En contrepartie, le métacadre globalisant « dénationaliserait » les différents enjeux et problématiques en les plaçant dans le contexte d'un monde sans frontières, favorisant ainsi leur interprétation à l'aune des idéologies globalistes. Selon Steger, au lendemain de la Seconde Guerre mondiale, de nouvelles idées, théories et pratiques induisent dans la conscience populaire un sens de rupture similaire à celui s'étant produit au temps de la Révolution française. Le développement des nouvelles technologies facilitant les communications, la mobilité des idées comme celle des individus contribue à l'avènement d'un nouvel « imaginaire global » qui se met à infiltrer l'imaginaire national :

The multiple inscriptions and incomplete projections of the global on what has been historically constructed as the national have become most visible in the proliferation and reconfiguration of what counts as community and who should be included. For this reason, one of globalisation’s most profound dynamics has been the messy and incomplete superimposition of the global village on the conventional nation-state and its associated conceptual framework centered on such ideas as ‘citizenship’, ‘sovereignty’, ‘territoriality’, ‘borders’, and ‘political belonging’ (Steger, 2009, p. 10).

La résultante de ces changements, affirme Steger, est qu'aujourd'hui, ce nouvel imaginaire global déstabilise le cadre commun de référence que constitue le national.

Mentionnons toutefois que cette proposition que nous faisons d'un antagonisme entre ces deux grands métacadres ne signifie pas qu'ils soient totalement incompatibles ; non plus qu'elle suppose que les acteurs nationalistes mettent systématiquement de l'avant le métacadre nationalisant, tandis que les partisans du globalisme opteraient en toutes circonstances pour le métacadre globalisant.

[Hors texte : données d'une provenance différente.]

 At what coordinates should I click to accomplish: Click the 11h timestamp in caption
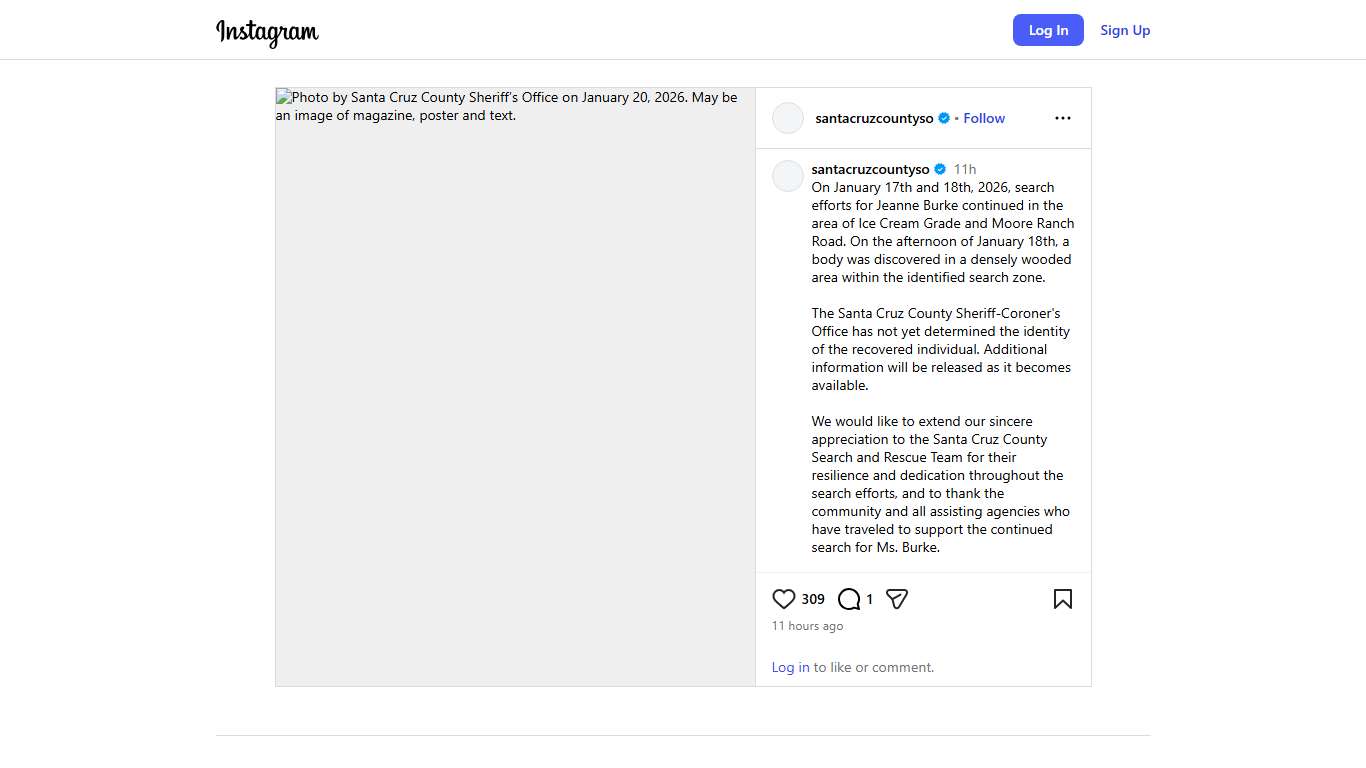[x=964, y=169]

Dans son ouvrage Globalization and Nationalism : The Cases of Georgia and the Basque Country, Natalie Sabanadze (2010) suggère notamment que, malgré leur opposition, les forces globalisantes et nationalisantes coexistent et se complémentent à travers un enchevêtrement de liens complexes qui permettent à certains acteurs nationalistes d'embrasser, voire de promouvoir la globalisation à des fins nationalistes (p. 169). Dans un sens similaire, certaines études sur le nationalisme québécois, dont celle de Grégoire, Montigny et Rivest (2016), suggèrent une évolution des thèmes et enjeux que les Québécois associent au nationalisme. Les auteurs montrent notamment que le rayonnement de leurs compatriotes (artistes et entreprises) à l'étranger constitue aujourd'hui l'un des éléments principaux de

fierté nationale : « Le cœur québécois se réjouit du rayonnement international du Québec. Les Québécois aiment également exister à la face du monde et démontrer qu'il leur est possible de jouer dans la cour des plus grands » (p. 192). Par conséquent, du fait de cet enchevêtrement des échelles globales et nationales, nous nous attendons à ce que, dans les discours des différents acteurs, l'un et l'autre des métacadres se rejoignent et se superposent à de multiples occasions et à des degrés divers. Néanmoins, nous chercherons à mettre au jour les tensions qui existent entre ces différentes manières de cadrer l'enjeu.

Précisons enfin que notre objectif n'est pas d'étudier les idéologies globaliste et nationaliste en elles- mêmes, c'est-à-dire l'évolution de leurs doctrines et les diverses formes qu'elles peuvent prendre. Il s'agit plutôt d'observer dans les discours des traces de stratégies de cadrage qui orientent l'interprétation des enjeux en fonction de l'une ou l'autre de ces idéologies. Il nous semble toutefois que cette analyse de cadrage est susceptible d'éclairer la manière dont les acteurs sociaux s'approprient ces idéologies et de témoigner ainsi de l'évolution de cette appropriation au fil du temps.